Dataset entries:
>>>>>

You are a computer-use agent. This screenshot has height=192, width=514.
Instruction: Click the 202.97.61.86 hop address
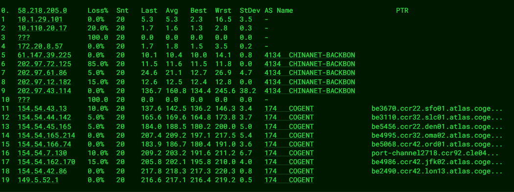coord(42,73)
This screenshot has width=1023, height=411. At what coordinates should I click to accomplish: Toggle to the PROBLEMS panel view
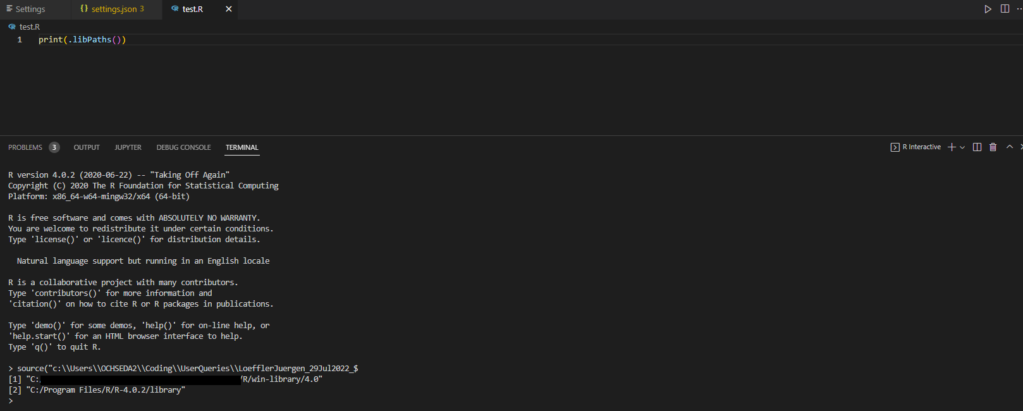[26, 147]
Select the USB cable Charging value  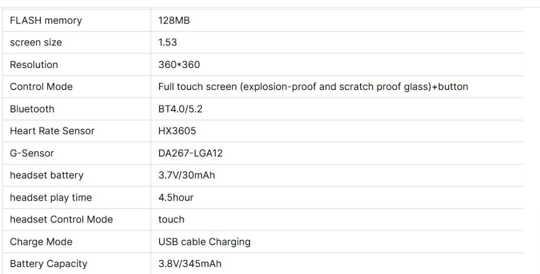click(x=204, y=242)
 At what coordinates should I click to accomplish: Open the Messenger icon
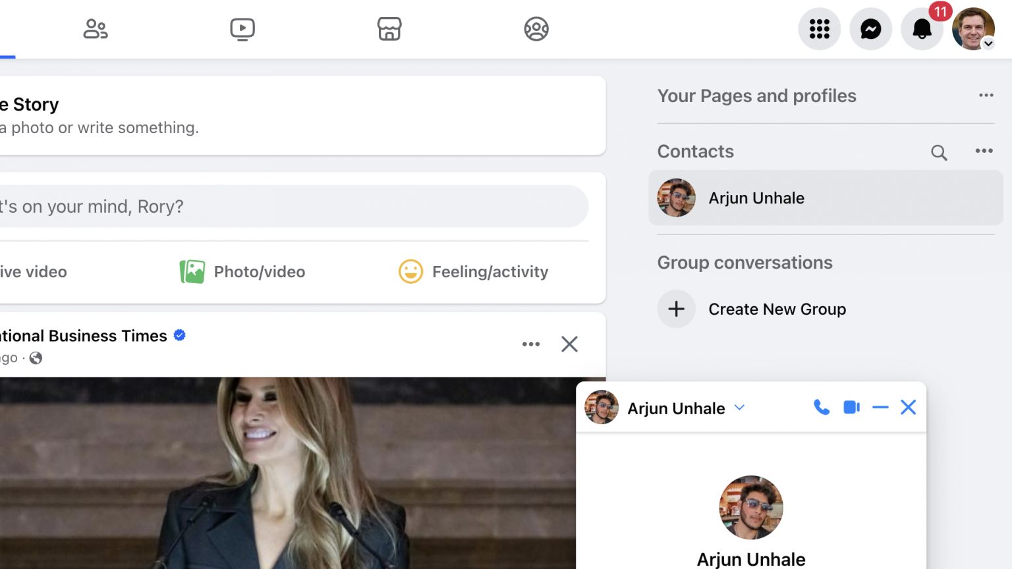pos(871,29)

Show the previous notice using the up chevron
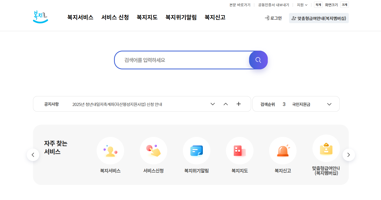click(x=225, y=104)
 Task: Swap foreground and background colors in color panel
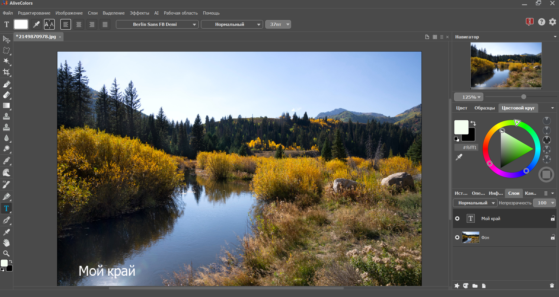[x=473, y=123]
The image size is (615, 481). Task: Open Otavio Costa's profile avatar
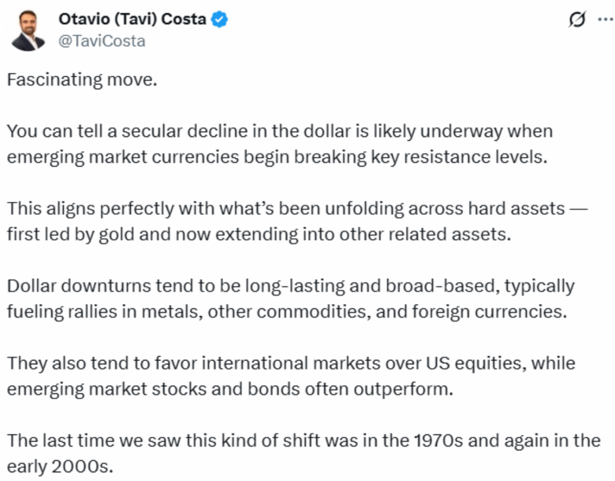coord(28,31)
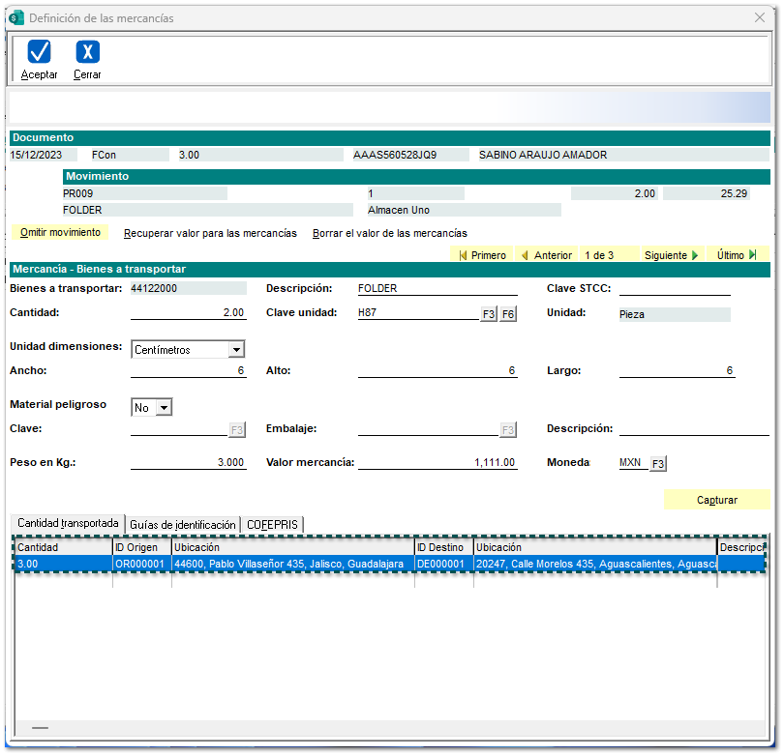784x756 pixels.
Task: Select Cantidad transportada tab
Action: tap(68, 523)
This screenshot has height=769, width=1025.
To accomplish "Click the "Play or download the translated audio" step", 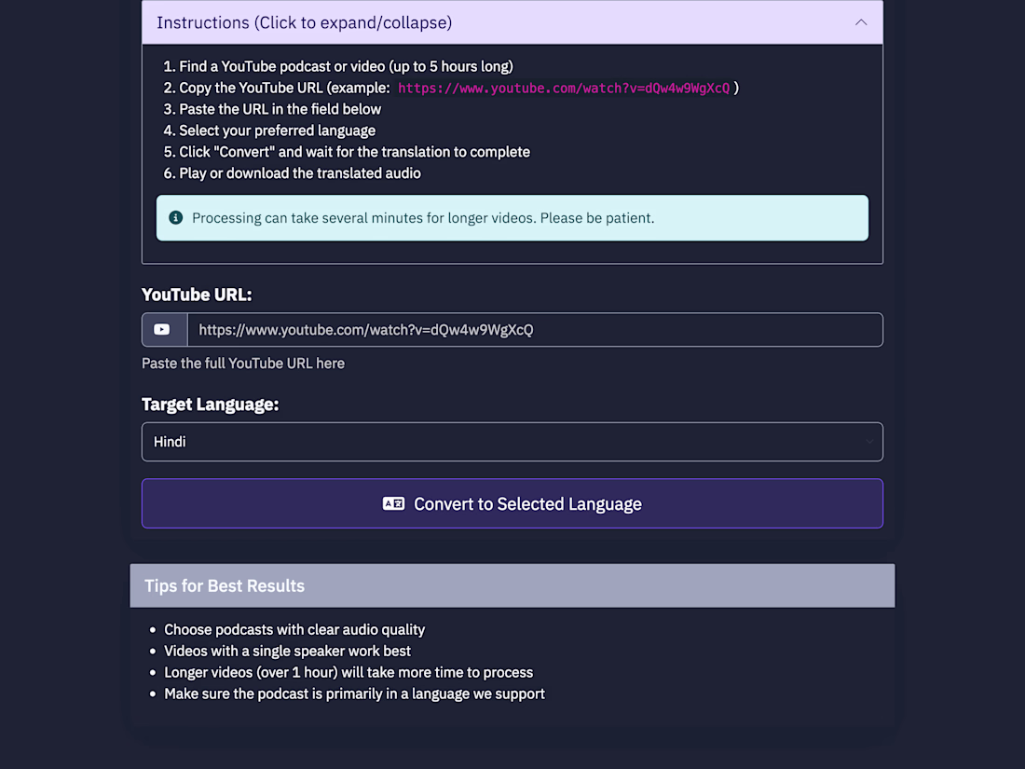I will pos(299,173).
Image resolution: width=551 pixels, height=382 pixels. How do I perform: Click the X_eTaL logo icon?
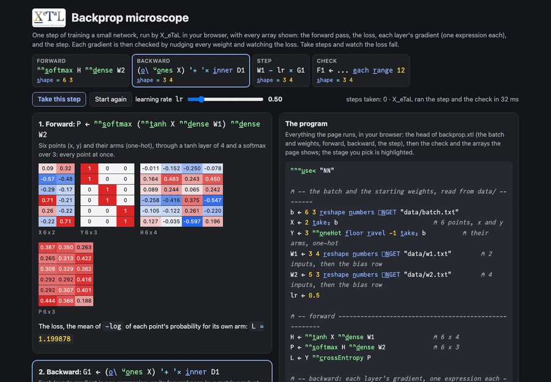tap(49, 18)
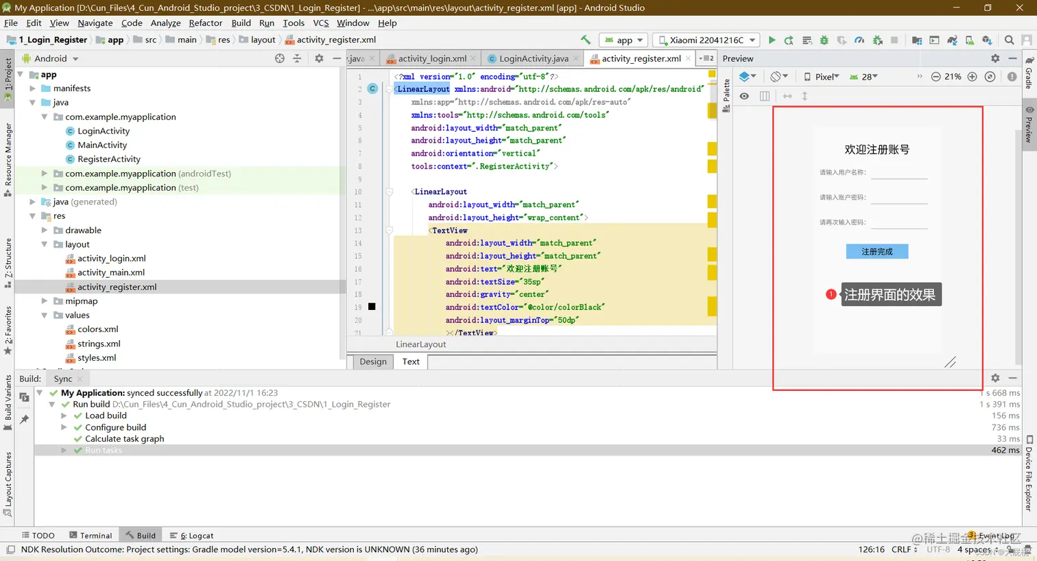The height and width of the screenshot is (561, 1037).
Task: Click the Search Everywhere magnifier icon
Action: coord(1009,40)
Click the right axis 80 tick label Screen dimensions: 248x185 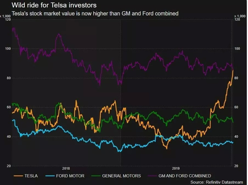pos(236,78)
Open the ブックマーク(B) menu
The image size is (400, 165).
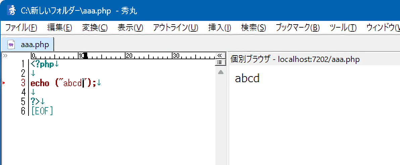pos(297,28)
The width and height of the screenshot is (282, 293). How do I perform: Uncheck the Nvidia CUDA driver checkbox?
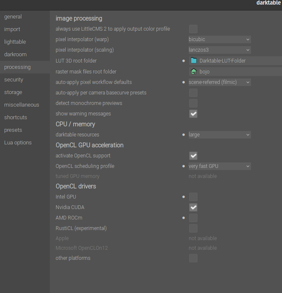[193, 207]
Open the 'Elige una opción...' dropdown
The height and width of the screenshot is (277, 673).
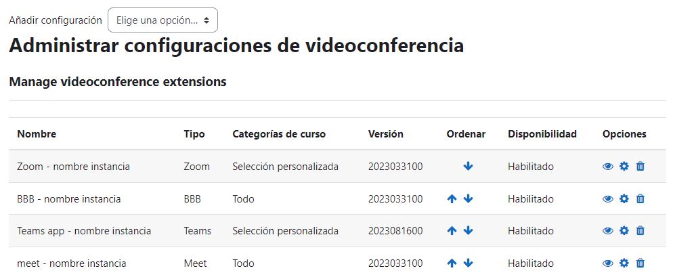pos(162,20)
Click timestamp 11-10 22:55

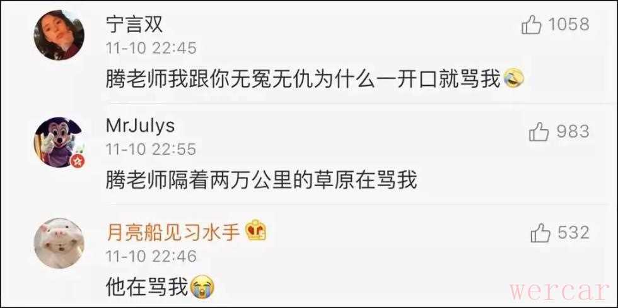151,150
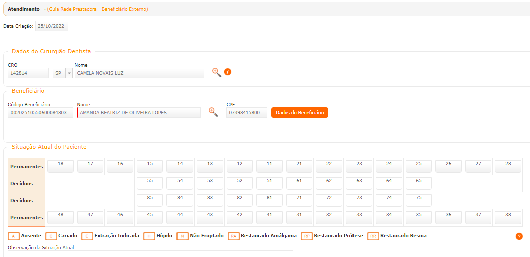The image size is (530, 257).
Task: Click the Dados do Beneficiário button
Action: (x=299, y=113)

<<<<<

About this exercise -
Every line from the one holding "The image size is (400, 165)." through the last line of the entries above, and nothing else, is to be restated word for word. Pictures stay out.

Output for this task -
The image size is (400, 165).
pos(297,28)
The width and height of the screenshot is (282, 293). How do I perform: Uncheck the Nvidia CUDA driver checkbox?
[193, 207]
Open the 'Elige una opción...' dropdown
The height and width of the screenshot is (277, 673).
pos(162,20)
Click timestamp 11-10 22:55

151,150
The image size is (530, 257).
Task: Click the Dados do Beneficiário button
Action: (x=299, y=113)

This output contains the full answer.